Problem statement = Drop the pictures and extract exactly the lines from the one that contains "Given: Click the save document diskette icon" through the end of the material.
#### Data section
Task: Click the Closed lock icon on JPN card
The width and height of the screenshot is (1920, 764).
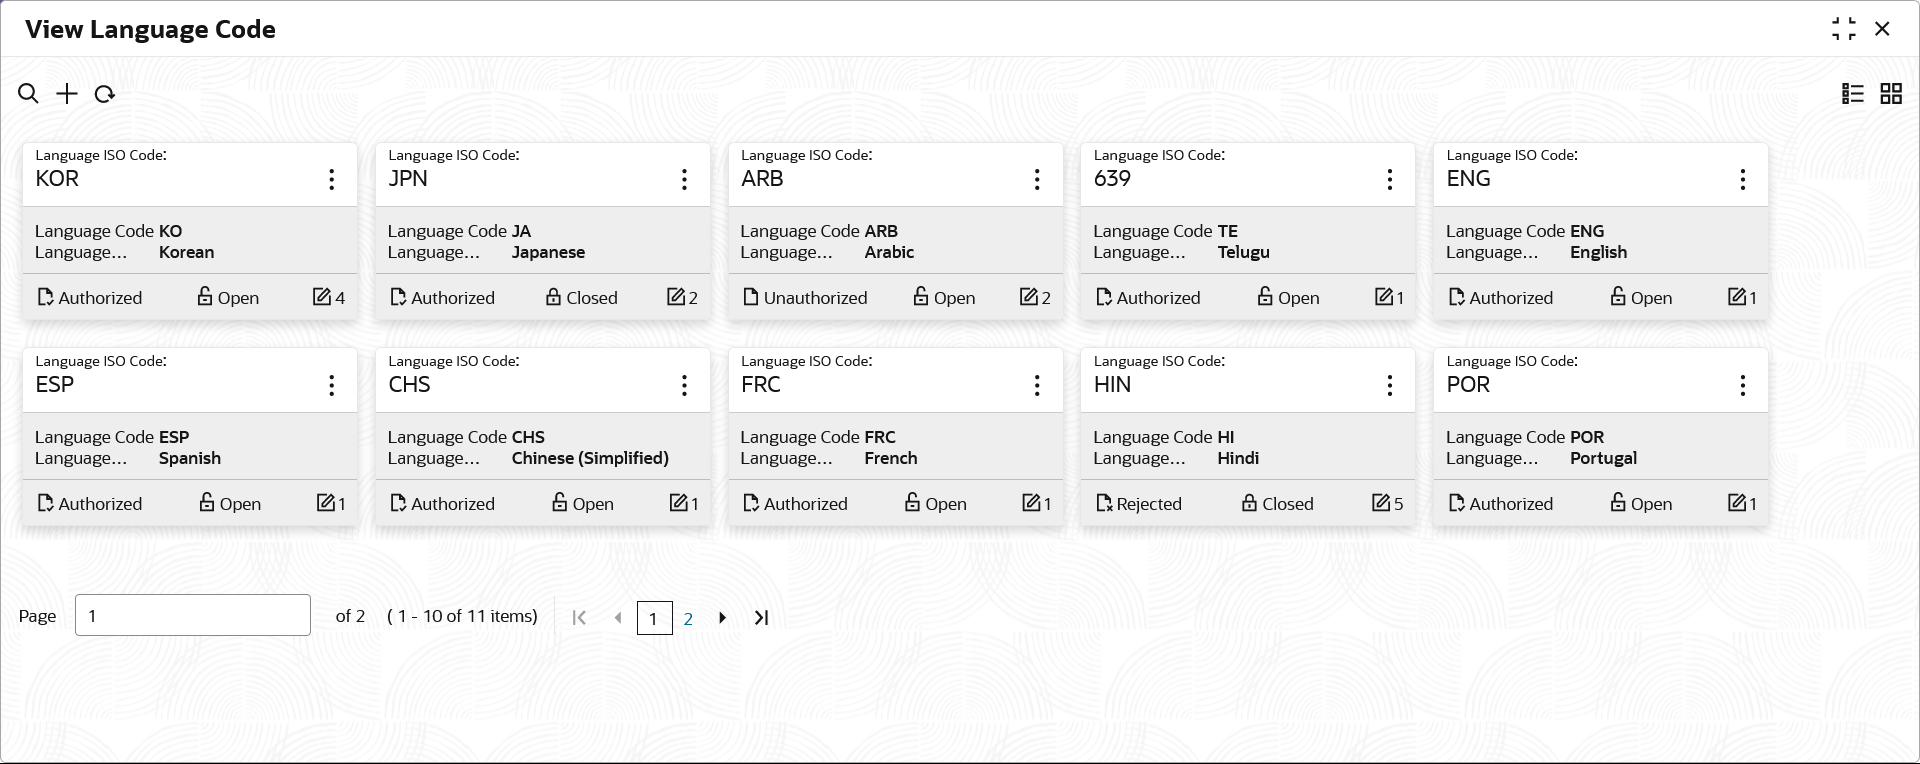Action: point(553,297)

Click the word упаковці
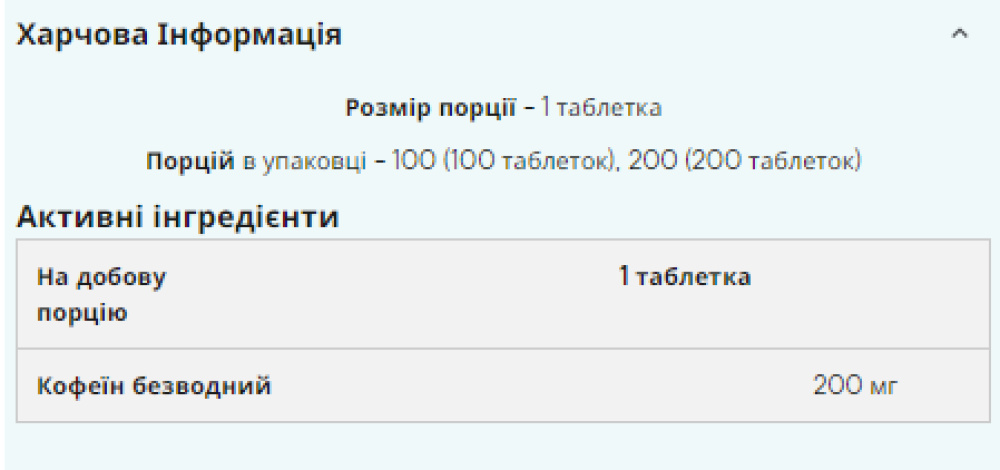[303, 160]
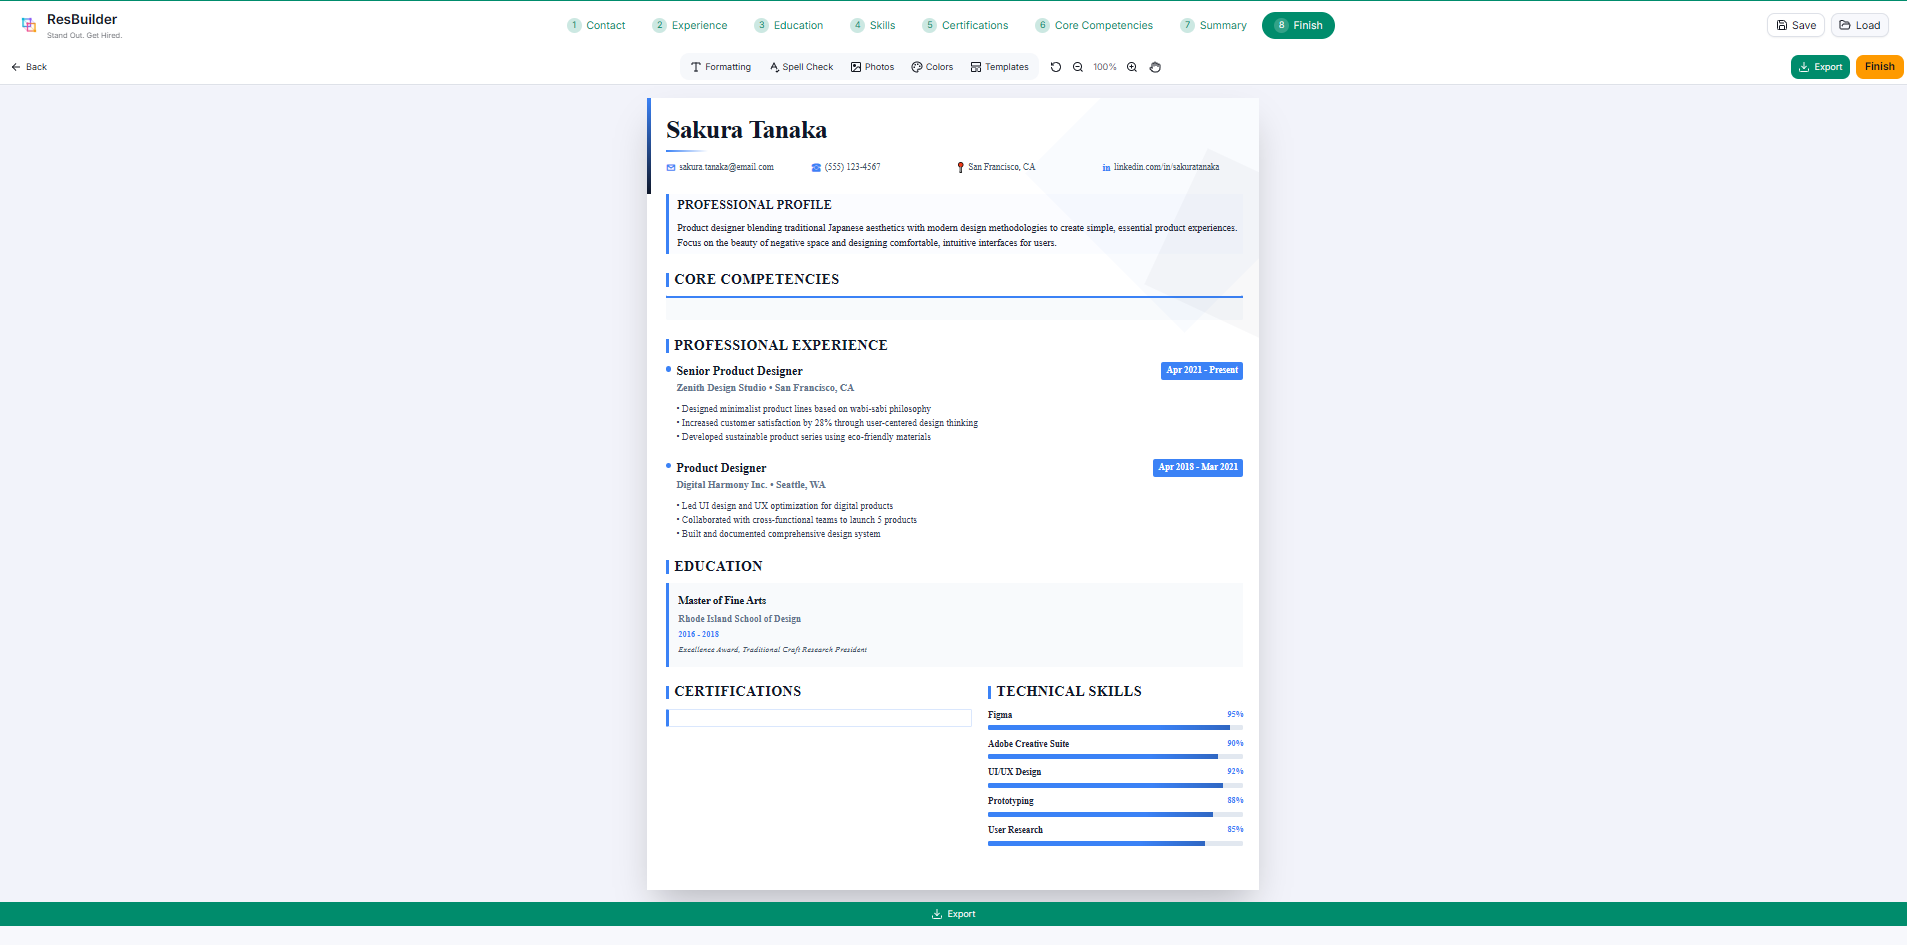Click the ResBuilder logo icon

29,25
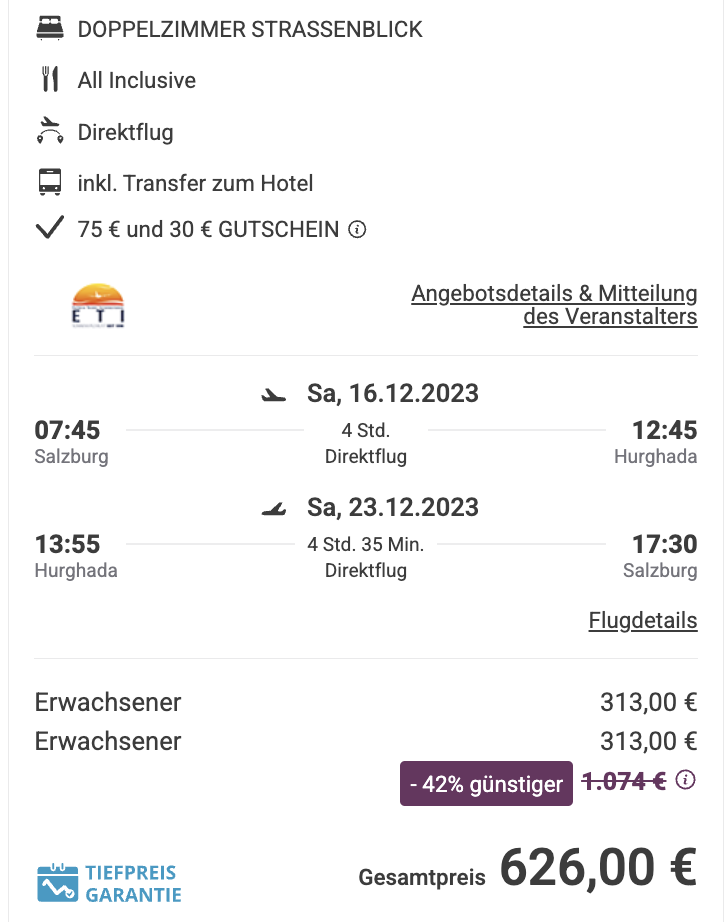Click the landing plane icon for 23.12.2023
Viewport: 726px width, 922px height.
coord(273,509)
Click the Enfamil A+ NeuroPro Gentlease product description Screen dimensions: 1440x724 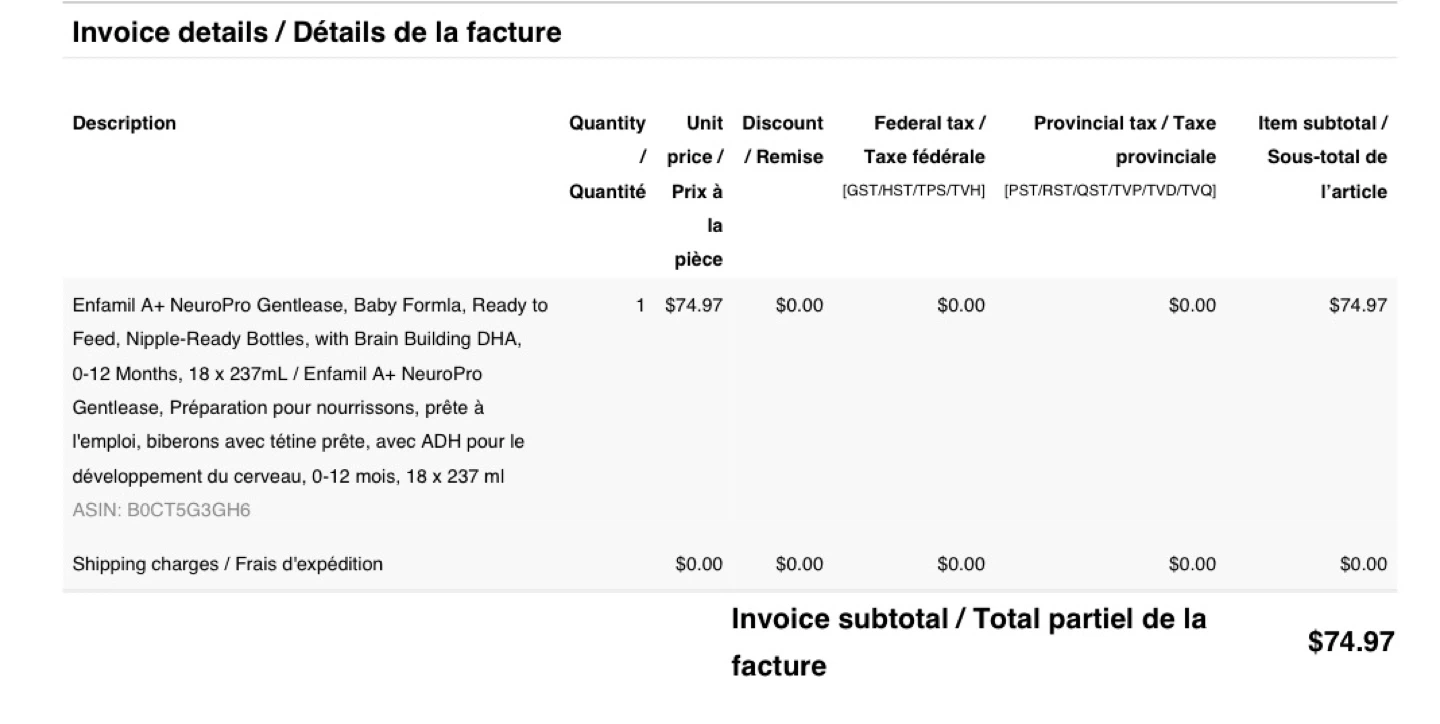[x=310, y=390]
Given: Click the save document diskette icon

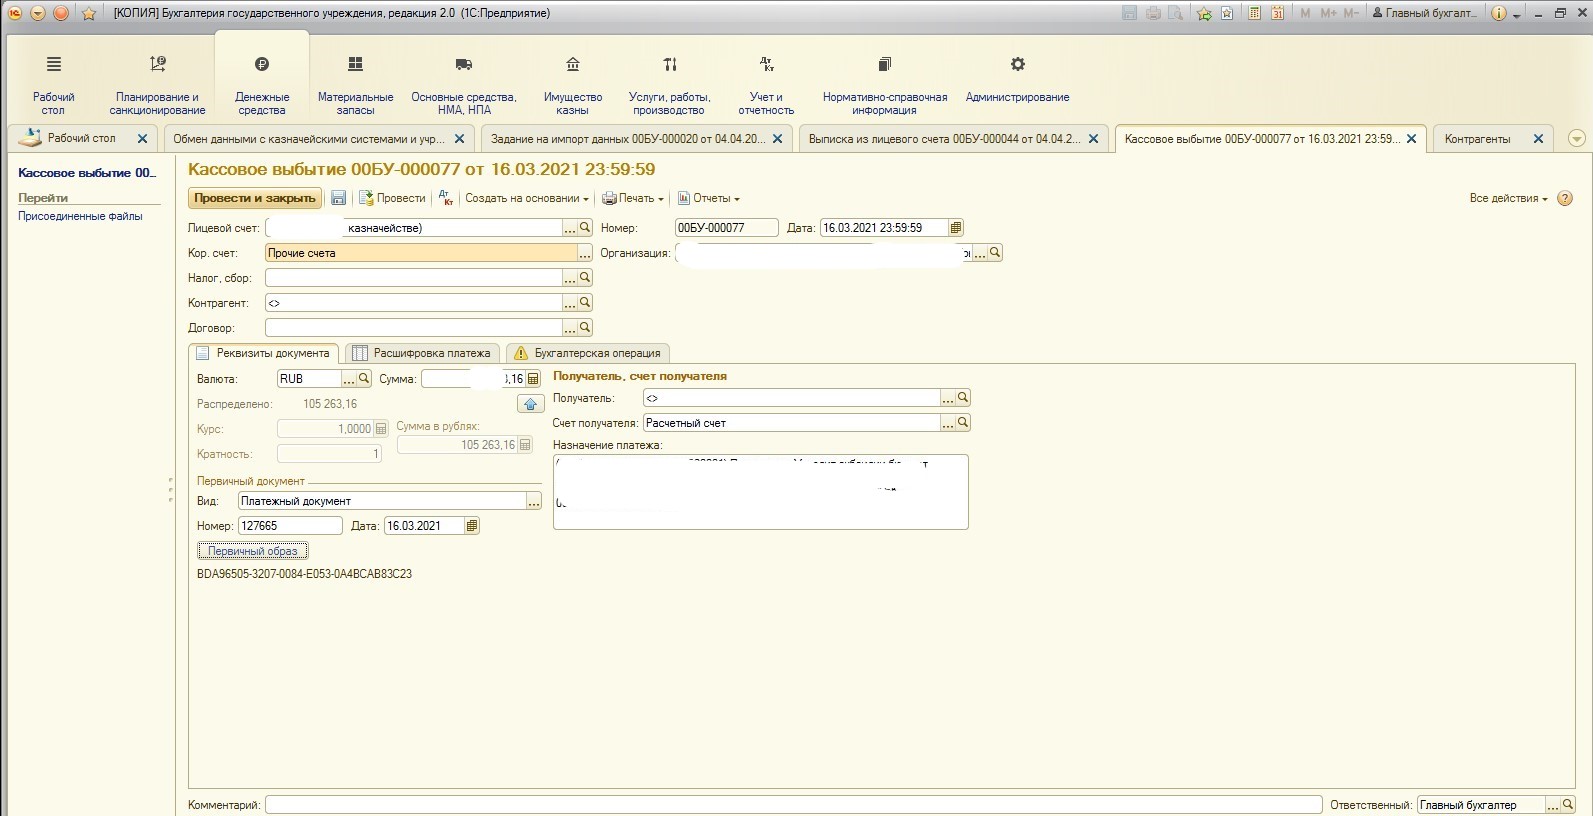Looking at the screenshot, I should [338, 198].
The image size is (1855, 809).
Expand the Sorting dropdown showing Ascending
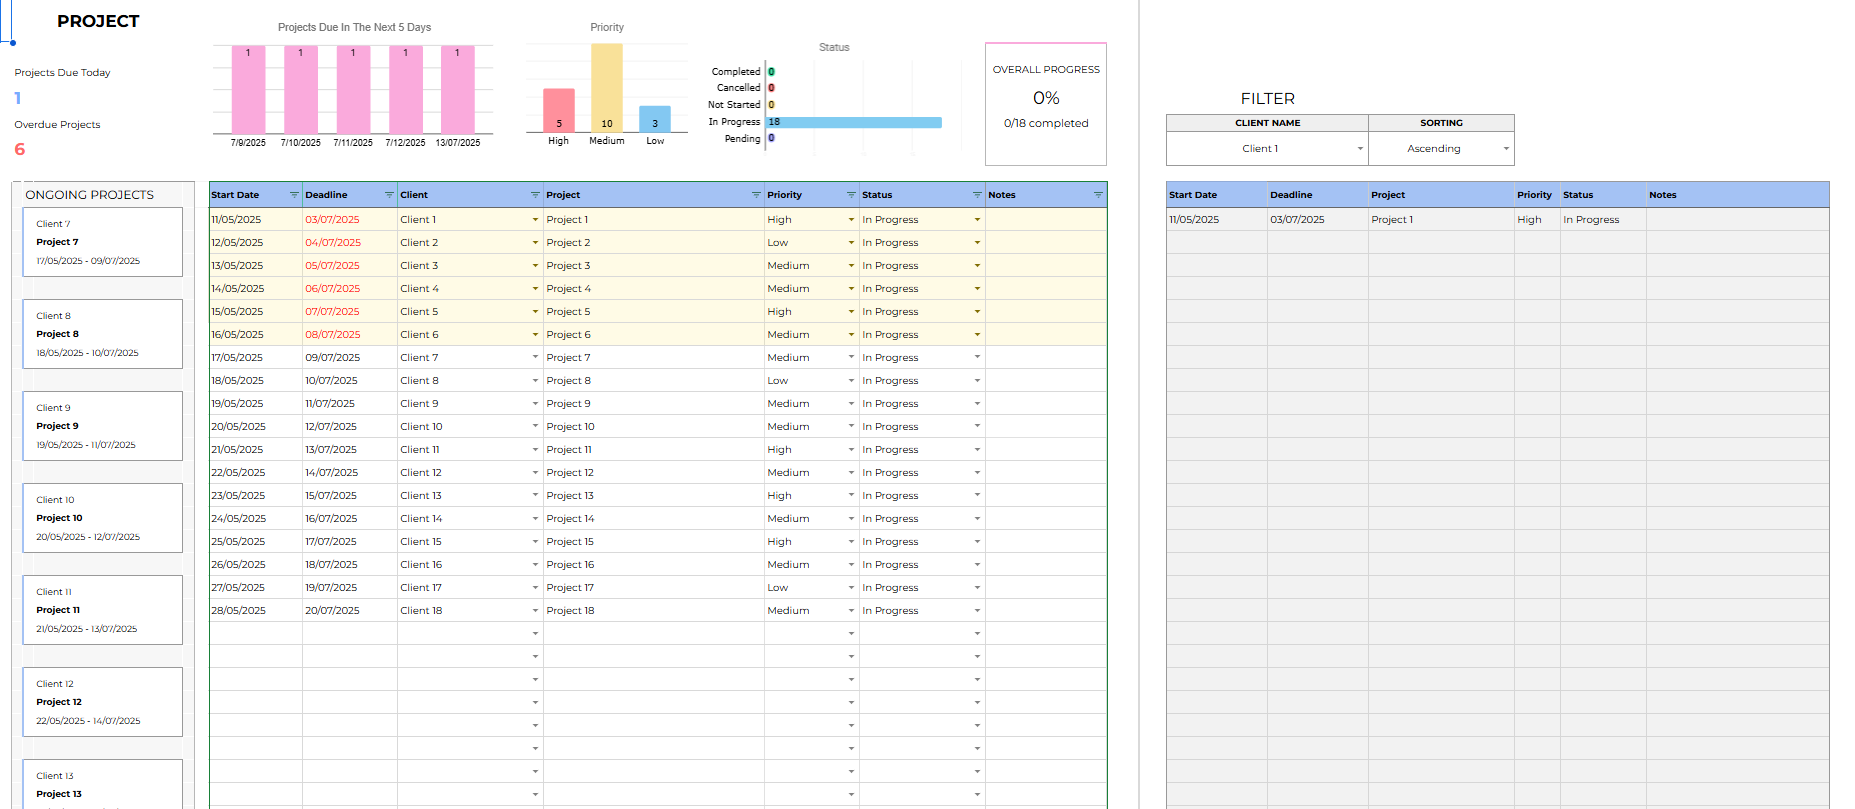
########
Result below =
Given: Click the save document diskette icon

Looking at the screenshot, I should [338, 198].
The image size is (1855, 809).
Expand the Sorting dropdown showing Ascending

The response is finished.